There are also tech-specific issues about AI in particular. Like other sites, PLM, for example, has incorporated an Ella AI chatbot into the homepage of its site. While Ella is clearly marked as an AI, it functions more as a recommendation engine than a conversational partner—highlighting the diversity in how AI tools engage with users. Before a new user can even register for an account, his or her activities are being monitored. In this instance, the chatbot is very clearly AI-generated, but some sites are less clear about this. In some cases, users may think they are chatting with a real human or may be unaware that their chats and posts are being mined and their data potentially shared with companies or other actors.
It is also important for users to note that many patient forums are for-profit ventures, as are most social media sites. Yes, they are providing a service for which there is clearly a great deal of demand, and often the benefits for individual users outweigh the costs. But it is important for users and researchers alike to understand that the sites they are using often have motives beyond simply sharing information. Many are supported by ad revenue and often work with their advertisers to alert users to products and services tailored to their specific conditions.

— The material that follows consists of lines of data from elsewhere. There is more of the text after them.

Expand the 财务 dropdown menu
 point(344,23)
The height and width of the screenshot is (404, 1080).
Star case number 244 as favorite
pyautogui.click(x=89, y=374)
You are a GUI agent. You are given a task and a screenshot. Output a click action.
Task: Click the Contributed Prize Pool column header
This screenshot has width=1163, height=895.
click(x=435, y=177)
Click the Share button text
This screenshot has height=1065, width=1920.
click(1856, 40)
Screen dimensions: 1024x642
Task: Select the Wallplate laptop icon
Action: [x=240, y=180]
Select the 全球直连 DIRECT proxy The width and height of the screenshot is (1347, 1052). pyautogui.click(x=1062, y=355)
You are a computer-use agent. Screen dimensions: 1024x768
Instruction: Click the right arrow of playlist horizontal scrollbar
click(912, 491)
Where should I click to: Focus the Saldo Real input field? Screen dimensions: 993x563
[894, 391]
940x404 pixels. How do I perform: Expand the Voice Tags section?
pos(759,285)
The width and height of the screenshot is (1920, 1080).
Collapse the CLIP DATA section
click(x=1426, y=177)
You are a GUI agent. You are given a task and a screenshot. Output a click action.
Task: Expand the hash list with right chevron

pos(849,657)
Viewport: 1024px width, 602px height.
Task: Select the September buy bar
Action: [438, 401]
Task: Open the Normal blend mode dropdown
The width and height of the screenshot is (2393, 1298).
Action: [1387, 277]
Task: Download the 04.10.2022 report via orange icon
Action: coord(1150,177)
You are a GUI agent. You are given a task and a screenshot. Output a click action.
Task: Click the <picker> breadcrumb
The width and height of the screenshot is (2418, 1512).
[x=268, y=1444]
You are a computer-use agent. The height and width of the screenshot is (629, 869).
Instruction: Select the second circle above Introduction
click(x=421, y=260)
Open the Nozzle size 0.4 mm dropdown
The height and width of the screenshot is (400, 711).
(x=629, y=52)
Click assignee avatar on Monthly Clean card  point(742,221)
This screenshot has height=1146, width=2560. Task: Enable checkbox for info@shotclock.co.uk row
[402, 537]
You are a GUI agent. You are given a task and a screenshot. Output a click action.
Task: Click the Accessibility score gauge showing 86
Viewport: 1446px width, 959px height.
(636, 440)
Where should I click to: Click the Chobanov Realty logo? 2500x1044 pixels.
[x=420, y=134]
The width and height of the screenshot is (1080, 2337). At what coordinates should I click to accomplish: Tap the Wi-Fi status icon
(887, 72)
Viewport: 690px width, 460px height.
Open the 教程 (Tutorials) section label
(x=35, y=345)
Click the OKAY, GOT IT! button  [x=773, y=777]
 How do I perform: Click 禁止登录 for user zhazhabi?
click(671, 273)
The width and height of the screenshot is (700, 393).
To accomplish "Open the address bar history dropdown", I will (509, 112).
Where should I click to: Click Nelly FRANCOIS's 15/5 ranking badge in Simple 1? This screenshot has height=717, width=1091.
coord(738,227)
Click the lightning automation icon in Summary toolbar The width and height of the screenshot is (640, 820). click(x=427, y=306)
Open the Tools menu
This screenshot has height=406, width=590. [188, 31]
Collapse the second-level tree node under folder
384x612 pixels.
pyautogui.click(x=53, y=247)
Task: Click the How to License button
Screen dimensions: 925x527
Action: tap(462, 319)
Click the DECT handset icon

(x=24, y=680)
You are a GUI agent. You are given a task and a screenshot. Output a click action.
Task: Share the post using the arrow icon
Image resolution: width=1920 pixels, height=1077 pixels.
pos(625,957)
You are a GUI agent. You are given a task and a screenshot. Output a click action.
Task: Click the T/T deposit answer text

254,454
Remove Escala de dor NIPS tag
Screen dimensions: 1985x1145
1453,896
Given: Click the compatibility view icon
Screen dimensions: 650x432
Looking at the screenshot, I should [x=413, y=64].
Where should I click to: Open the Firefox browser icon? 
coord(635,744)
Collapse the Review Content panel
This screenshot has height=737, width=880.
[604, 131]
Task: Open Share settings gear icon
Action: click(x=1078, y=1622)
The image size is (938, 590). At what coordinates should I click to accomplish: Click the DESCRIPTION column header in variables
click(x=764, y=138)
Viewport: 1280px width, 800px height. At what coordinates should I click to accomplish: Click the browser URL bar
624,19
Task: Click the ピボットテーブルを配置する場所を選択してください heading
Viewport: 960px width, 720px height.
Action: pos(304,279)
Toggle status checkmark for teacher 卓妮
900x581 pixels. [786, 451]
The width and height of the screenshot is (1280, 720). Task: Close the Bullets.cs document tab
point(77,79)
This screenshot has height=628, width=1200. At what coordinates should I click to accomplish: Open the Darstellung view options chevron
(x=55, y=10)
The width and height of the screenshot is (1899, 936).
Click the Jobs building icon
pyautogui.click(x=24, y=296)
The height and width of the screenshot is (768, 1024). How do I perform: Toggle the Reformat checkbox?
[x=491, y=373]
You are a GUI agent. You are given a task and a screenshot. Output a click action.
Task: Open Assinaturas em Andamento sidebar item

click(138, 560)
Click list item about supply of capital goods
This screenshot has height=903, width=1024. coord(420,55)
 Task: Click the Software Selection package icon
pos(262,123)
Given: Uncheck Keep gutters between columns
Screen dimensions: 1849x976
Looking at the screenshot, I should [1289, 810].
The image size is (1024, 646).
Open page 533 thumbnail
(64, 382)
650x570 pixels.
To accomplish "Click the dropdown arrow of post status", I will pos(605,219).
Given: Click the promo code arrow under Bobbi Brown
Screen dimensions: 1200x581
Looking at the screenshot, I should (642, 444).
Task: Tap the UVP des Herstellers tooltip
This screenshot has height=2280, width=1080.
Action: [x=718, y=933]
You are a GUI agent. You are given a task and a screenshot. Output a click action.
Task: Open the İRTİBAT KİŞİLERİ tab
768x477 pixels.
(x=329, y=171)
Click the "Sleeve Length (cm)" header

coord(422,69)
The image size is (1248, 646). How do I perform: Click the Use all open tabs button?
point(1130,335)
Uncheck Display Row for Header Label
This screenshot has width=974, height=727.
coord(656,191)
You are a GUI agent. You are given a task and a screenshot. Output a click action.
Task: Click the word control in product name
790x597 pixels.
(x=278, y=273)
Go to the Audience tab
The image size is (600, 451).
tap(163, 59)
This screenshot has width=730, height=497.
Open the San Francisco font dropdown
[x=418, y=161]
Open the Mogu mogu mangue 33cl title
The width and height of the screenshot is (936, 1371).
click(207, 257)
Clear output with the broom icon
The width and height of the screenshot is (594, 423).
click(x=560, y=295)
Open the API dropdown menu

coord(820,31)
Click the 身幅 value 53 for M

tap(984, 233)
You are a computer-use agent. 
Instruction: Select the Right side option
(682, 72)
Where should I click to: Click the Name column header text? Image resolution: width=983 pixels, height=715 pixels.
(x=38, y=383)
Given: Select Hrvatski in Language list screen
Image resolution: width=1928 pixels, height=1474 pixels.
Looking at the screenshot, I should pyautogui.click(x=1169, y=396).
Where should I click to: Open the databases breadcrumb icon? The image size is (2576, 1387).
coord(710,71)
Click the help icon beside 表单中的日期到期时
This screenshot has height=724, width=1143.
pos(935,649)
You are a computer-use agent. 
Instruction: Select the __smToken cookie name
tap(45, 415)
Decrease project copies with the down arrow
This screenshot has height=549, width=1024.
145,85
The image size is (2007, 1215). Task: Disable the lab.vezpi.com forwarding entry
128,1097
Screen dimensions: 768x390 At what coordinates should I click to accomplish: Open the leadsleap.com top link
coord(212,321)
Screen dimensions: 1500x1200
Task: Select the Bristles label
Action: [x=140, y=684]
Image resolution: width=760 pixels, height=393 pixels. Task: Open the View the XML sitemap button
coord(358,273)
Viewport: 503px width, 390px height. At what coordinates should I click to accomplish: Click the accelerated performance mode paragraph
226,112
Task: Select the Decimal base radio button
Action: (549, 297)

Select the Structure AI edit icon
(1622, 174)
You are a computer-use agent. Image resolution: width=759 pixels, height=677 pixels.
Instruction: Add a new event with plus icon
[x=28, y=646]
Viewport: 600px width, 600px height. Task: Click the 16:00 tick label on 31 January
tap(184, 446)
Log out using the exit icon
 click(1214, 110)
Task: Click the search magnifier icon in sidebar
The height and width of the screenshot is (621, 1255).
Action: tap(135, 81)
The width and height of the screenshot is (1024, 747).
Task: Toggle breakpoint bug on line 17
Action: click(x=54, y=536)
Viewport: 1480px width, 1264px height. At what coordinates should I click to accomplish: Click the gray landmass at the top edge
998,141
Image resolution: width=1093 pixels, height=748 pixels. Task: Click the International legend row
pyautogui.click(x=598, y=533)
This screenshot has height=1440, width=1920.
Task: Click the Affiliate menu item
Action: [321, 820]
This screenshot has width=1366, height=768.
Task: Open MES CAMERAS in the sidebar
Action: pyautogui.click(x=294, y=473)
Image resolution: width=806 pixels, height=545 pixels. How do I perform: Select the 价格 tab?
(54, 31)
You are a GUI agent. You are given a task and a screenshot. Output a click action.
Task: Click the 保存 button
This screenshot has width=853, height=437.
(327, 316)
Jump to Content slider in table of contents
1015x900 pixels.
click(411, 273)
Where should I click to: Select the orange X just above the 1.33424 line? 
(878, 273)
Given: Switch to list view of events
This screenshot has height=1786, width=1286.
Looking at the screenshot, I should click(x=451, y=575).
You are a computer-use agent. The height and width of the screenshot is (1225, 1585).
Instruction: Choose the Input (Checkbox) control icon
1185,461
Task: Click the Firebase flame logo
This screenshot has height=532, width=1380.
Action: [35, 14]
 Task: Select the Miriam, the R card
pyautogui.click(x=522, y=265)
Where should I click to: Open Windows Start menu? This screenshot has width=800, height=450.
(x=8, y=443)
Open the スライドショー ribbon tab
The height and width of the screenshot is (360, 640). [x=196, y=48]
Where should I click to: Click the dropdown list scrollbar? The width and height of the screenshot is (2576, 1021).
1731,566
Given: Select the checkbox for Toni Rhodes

While all of these criticisms are valid to varying degrees, there are ways to temper the negative effects while still empowering patients to use technology to find community, share information, and tell their stories.
This philosophy of co-creation—where technology adapts to human needs rather than the reverse—remains vital as we move from VR to AI. More than three decades ago, when we first introduced virtual reality into behavioral health care, it quickly became clear that the technology was most effective when rooted in a human-centered approach. Patients achieved immersion more readily when the virtual environments included familiar cues. With their consent, we invited graphic artists and computer scientists into therapy sessions, enabling patients to directly shape the virtual worlds they would later use—an early, powerful example of collaborative design between clinicians, technologists, and those they aimed to serve.
In the same way, AI will be most effective (and humane) if it is designed to work with patient communities to amplify patient voices. As AI systems begin to scan online discussions, patients can become key collaborators in creating more humane, responsive health care systems and tools. By analyzing data that comes directly from patients, AI can augment human insight, centering lived experience over sterile (though controlled) laboratory data.
Sir William Osler famously emphasized the importance of listening to patients, believing that they often reveal their diagnosis through their descriptions of symptoms and experiences. He wrote, “Medicine is learned by the bedside and not in the classroom.” 7 In this increasingly digital world, though the bedside is now virtual, Osler’s truth still holds. Patients know their bodies best. Technology should be used to help them share and to help us listen.